Palladino è un predestinato, ha toccato le corde giuste

La forza dell’Atalanta è, anche, nella sua capacità di trasformarsi. Così come il dopo-Sartori sembrava una difficile ipotesi – e invece il ds Tony D’Amico si sta dimostrando un’eccellenza – anche il post-Gasperini aveva alzato il sipario su scenari non in linea con le ambizioni, confermati da una scelta – quella di Juric in panchina – dettata dalla volontà di continuare un progetto tecnico, ma smentita dalla realtà dei fatti. L’arrivo di Palladino ha restituito l’equilibrio che mancava.

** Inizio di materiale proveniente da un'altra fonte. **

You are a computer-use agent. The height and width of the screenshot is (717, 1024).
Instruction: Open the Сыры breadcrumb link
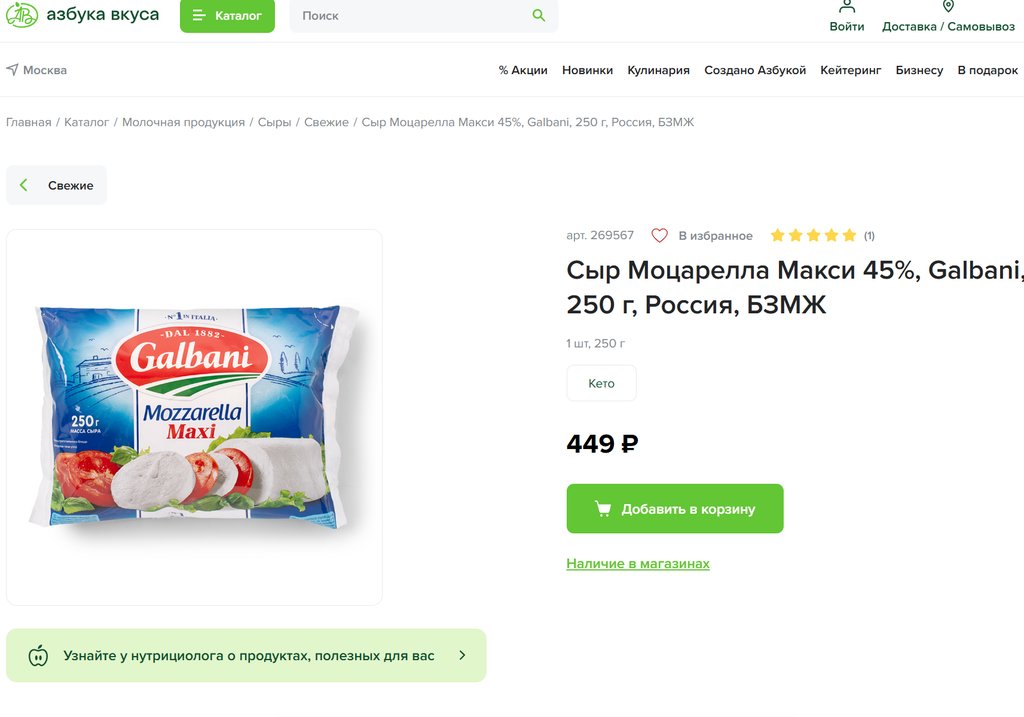[x=274, y=122]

L’ad Luca Percassi oggi dice che “Palladino è un predestinato, ha toccato le corde giuste”. Le corde made in Atalanta, quelle stesse che oggi vibrano nell’attesa della prossima sfida, agli ottavi il sorteggio di Champions consegnerà una tra Arsenal e Bayern Monaco. Che l’Atalanta sia pronta non è più una novità. Ecco allora che oggi appaiono lontani, appartenenti addirittura un’altra era, i tempi in cui, era il marzo del 2020, l’allora presidente della Juventus Andrea Agnelli, intervenendo al meeting della ECA (European Club Association) si chiedeva che ci facessero i bergamaschi nell’élite del calcio. Sosteneva Agnelli di avere rispetto per l’Atalanta, ma riferendosi alla sua presenza in Champions League sottolineò come “senza storia internazionale e grazie ad una grande prestazione sportiva ha avuto accesso diretto alla massima competizione europea per club. È giusto o no?”. Lasciò cadere la domanda, certo che – nella nobile congrega dei più prestigiosi club d’Europa – la risposta sarebbe andata in una sola direzione. Si sbagliava, Agnelli. La risposta, l’unica possibile, gliel’ha data la cronaca di questi anni. Cronaca che è diventata storia. Il calcio è cambiato, l’Atalanta era nel futuro prima ancora che questo prendesse forma: a Bergamo si erano preparati, altrove no.